#### [Your instructions]
The lines to reproduce from the material below are those from the one containing "Task: Click the" through the one containing "This screenshot has height=498, width=737.", both included; write them out exactly and add nothing.

#### [Data in this exercise]
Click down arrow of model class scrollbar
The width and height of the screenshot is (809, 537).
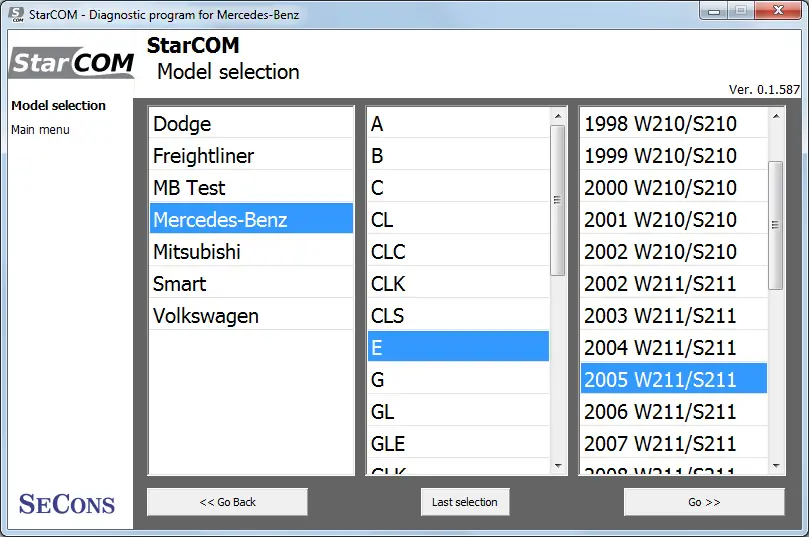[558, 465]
---
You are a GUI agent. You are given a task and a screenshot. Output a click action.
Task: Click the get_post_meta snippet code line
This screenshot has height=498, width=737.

#### [Answer section]
Task: Click the get_post_meta snippet code line
This screenshot has height=498, width=737.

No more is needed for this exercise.